Electron transport across a metal atomic chain (MAC) presents ultimate miniaturization and novel functionality of electronic devices (1–4). Several techniques, including scanning tunneling microscopy (STM) (5), mechanically controlled breaking junction (6), high resolution transmission electron microscopy (HRTEM) (7), self-terminated electrodeposition (8), and controlled electromigration (9), have been developed for the preparation of suspended MACs. However, how to connect and integrate the extremely small MACs remains a challenge, because the fabricated MACs are usually held between two macroscale electrodes. Carbon nanotube (CNT) is a one-dimensional tubular structure with intriguing electronic properties. Various CNT-based electronic devices, such as ballistic wire (10), field effect transistor (11), and logic circuit (12), have been demonstrated. It was recently reported by Rodríguez-Manzo et al. that CNTs can form strong covalent heterojunctions and interconnect with particles of different metals, by theoretical calculations and in situ TEM observation (13–15). Therefore, CNT can be a promising candidate for interconnecting and integrating MACs. Nevertheless, no such CNT-MAC structure is experimentally demonstrated yet.
In this study, we design and fabricate a unique CNT-MAC hybrid structure: CNT-clamped MAC. Our fabrication strategy is to fill a metal nanorod into a CNT, and then peel off the carbon shell surrounding the filled metal nanorod and thin the exposed metal nanorod by strong electron irradiation within a TEM. Finally, a CNT-clamped MAC is formed through further elongation and thinning by the strain existing in the TEM sample or by stretching using a TEM-STM holder.
Results and Discussion
The metal can be Fe, Co, Ni and their alloys that serve as the growth catalyst of CNTs and are encapsulated in situ (16, 17), or a variety of metals that are electrochemically deposited into CNTs by anodic aluminum oxide (AAO) template method (18). As an example, here we present the formation and structure of a CNT-clamped Fe AC. Firstly, Fe-filled CNTs were prepared by floating catalyst chemical vapour deposition (FCCVD) using ferrocene as catalyst precursor and acetylene as carbon source (16). Fig. 1A shows the TEM image of a CNT filled with a Fe nanorod. We can see that the outer and inner diameters of the CNT are about 25 nm and 10 nm, respectively. Selected area electron diffraction pattern (Fig. 1A, Inset) indicates that the filled Fe nanorod is single crystalline and body-center cubic (bcc) structured. When electron beam (with a current density of 100–300 A/cm2) was focused on the carbon shells surrounding the Fe nanorod, the CNT walls were removed element- and site-selectively (Fig. 1B) (19). And then the exposed Fe nanorod was further deformed and thinned, under strong electron irradiation. Because the energy of electron beam in our work (200 and 300 keV) is lower than the threshold energy (higher than 400 keV) for atom displacements from bulk Fe crystal lattices, the deformation and thinning are possibly due to electron irradiation induced surface sputtering effects and resulted surface diffusion (14, 20–22). During the thinning process, the Fe nanorod kept the single crystalline structure, with lattice corresponding to (110) clearly resolved (Fig. 1C). Finally, a CNT-clamped Fe nanorod was produced, as schematically shown in Fig. 1D.

---

* _To-do list_:
A. In the passage on carbon nanotube-clamped atomic chains, what was used as the carbon source to prepare the Fe-filled nanotubes?
B. Translate this sentence from the passage on carbon nanotube-clamped atomic chains into Spanish: "Carbon nanotube (CNT) is a one-dimensional tubular structure with intriguing electronic properties."
C. Pick up the passage on carbon nanotube-clamped atomic chains after its final sentence and keep writing.

* _Dataset extract_:

---

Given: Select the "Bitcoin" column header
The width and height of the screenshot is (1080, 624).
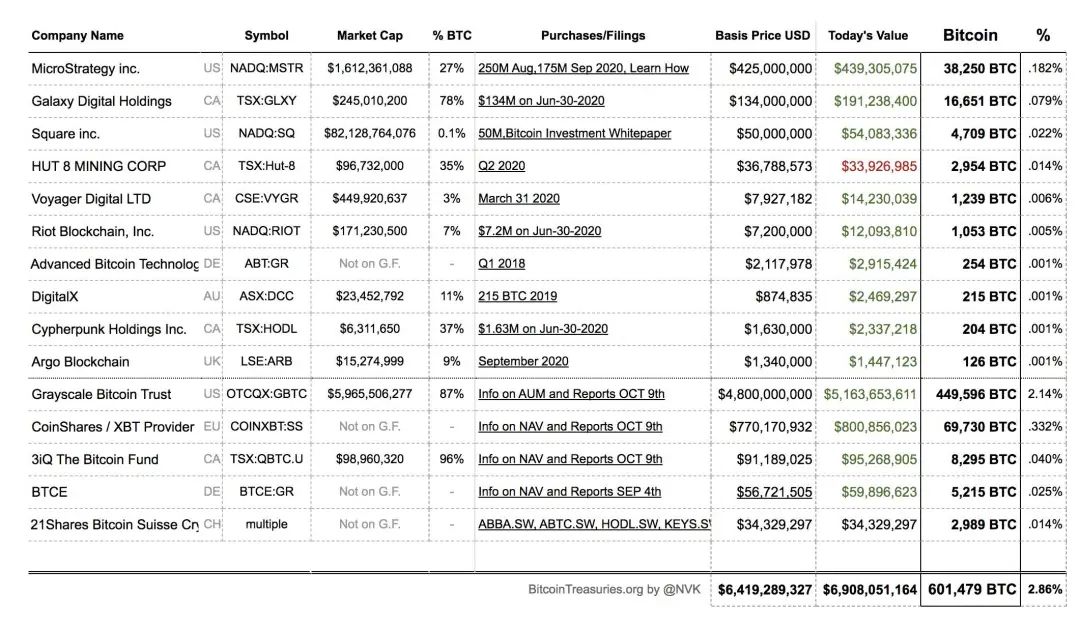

---

* _Task-by-task answers_:
A. Acetylene.

B. El nanotubo de carbono (CNT) es una estructura tubular unidimensional con propiedades electrónicas intrigantes.

C.
Fabrication process of a CNT-clamped Fe nanorod. (A) TEM image of an original Fe-filled CNT. (Inset) Selected area electron diffraction pattern of the filled Fe nanorod. (B) TEM image showing that part of carbon shells surrounding the Fe nanorod are peeled off. (C) HRTEM image of the exposed Fe nanorod. (D) Schematic drawing of the CNT-clamped Fe nanorod.
When the diameter of the Fe nanorod was reduced to approximately 6 nm (Fig. 2 A and B), the intensity of the electron beam was decreased to a level normally used for TEM observations (10–30 A/cm2). The Fe nanorod was elongated and thinned spontaneously, possibly due to the strain existing in the TEM sample (23–25). Atomic steps are observed during the thinning process as marked by arrows in Fig. 2 C and D. Distortion is another deformation manner for the Fe nanorod (marked by dashed lines in Fig. 2 E and F). The fact that the distortion does not cause rupture indicates that the bending energy can be absorbed by the very fine nanorod (24). Fig. 2G shows that an Fe nanorod contains only 3 layers of Fe atoms, and a single-atom wide Fe AC is finally formed in Fig. 2H. This single-atom wide Fe AC is composed of 5 atoms with 3 atoms suspended, as schematically shown in Fig. 2I. The interatom distance at the center of the Fe AC is about 2.2 Å. The larger interatom distance of the Fe AC (compared with the interplane distance of bulk Fe(110) plane) is consistent with previous investigations on elementary (Au) (24, 26) and alloy (Au-Ag) ACs (27).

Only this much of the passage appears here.